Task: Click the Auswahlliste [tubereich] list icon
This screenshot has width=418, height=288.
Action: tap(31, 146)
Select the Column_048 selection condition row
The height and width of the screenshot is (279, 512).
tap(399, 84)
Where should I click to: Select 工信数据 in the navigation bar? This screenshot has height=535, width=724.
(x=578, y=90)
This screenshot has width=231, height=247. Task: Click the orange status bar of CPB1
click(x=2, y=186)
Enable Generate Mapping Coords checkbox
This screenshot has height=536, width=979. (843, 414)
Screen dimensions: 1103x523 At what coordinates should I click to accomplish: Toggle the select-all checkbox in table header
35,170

=======

Could you restate the listing above word for word, leaving nothing out?

Output for this exercise ->
Task: Click the Auswahlliste [tubereich] list icon
This screenshot has width=418, height=288.
Action: tap(31, 146)
Select the Column_048 selection condition row
The height and width of the screenshot is (279, 512).
tap(399, 84)
Where should I click to: Select 工信数据 in the navigation bar? This screenshot has height=535, width=724.
(x=578, y=90)
This screenshot has width=231, height=247. Task: Click the orange status bar of CPB1
click(x=2, y=186)
Enable Generate Mapping Coords checkbox
This screenshot has height=536, width=979. (843, 414)
Screen dimensions: 1103x523 At what coordinates should I click to accomplish: Toggle the select-all checkbox in table header
35,170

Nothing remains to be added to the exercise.